[Dataset entries]
◇ ◇ ◇ ◇ ◇ ◇ ◇
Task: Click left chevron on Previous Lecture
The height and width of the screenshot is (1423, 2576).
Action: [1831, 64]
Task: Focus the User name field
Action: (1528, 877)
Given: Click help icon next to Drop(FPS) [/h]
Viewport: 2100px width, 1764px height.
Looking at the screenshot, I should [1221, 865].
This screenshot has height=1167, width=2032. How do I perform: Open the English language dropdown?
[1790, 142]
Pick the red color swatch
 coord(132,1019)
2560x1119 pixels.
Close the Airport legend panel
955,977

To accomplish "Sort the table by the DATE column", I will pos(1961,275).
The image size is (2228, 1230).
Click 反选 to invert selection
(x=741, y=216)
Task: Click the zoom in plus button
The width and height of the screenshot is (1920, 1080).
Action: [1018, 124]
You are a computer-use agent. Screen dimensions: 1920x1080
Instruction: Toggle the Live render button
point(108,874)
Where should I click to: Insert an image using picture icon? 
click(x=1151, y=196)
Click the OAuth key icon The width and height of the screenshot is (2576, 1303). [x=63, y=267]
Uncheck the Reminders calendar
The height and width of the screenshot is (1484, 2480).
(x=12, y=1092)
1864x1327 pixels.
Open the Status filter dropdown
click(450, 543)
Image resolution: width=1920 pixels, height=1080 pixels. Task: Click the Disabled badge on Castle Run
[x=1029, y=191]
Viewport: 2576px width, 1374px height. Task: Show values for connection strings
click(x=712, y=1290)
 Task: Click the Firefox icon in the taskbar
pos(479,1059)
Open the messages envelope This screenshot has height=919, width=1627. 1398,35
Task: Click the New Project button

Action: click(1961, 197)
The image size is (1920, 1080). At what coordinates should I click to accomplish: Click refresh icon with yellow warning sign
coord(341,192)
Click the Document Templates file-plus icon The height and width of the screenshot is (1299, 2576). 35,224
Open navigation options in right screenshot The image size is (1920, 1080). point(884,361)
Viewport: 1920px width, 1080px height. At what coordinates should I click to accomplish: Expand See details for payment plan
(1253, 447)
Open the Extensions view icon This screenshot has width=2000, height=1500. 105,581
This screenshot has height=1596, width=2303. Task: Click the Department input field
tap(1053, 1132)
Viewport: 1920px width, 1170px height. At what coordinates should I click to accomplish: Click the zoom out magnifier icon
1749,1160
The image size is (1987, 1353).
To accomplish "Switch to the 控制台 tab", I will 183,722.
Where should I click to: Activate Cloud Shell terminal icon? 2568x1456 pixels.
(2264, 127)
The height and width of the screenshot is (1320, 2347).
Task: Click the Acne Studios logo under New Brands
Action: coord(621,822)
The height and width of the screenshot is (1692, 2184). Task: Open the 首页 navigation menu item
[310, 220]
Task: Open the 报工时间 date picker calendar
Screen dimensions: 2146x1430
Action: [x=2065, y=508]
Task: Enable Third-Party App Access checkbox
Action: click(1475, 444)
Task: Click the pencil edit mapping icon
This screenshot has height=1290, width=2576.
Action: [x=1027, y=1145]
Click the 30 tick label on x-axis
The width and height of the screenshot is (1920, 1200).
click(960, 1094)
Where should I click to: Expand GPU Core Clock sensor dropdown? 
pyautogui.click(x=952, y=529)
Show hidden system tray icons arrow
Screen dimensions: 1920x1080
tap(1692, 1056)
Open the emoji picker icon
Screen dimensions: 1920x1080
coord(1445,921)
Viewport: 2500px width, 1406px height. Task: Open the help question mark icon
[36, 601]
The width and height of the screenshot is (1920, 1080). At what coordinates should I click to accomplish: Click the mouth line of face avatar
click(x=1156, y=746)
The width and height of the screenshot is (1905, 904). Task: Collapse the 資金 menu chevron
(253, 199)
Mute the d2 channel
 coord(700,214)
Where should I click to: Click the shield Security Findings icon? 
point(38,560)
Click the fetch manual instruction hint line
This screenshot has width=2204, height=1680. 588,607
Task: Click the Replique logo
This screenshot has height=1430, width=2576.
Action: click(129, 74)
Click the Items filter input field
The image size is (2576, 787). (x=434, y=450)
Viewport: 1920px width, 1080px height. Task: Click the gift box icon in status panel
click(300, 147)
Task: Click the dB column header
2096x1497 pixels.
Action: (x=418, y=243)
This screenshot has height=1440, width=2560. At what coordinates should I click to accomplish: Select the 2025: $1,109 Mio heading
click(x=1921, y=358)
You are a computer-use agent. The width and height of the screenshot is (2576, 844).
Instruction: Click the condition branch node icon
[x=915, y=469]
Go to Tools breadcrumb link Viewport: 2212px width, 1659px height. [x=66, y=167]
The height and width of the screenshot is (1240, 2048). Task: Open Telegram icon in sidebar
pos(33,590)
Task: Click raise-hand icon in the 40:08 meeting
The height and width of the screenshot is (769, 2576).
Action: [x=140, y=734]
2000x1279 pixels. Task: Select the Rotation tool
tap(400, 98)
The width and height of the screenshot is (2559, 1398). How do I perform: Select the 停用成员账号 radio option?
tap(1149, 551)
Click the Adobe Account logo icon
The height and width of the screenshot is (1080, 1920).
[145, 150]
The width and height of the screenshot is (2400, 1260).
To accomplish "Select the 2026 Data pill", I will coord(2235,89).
◇ ◇ ◇ ◇ ◇ ◇ ◇
> Problem details
Please go through the data and copy each line containing the word "picker".

> Written response
Task: Open the 报工时间 date picker calendar
Open the emoji picker icon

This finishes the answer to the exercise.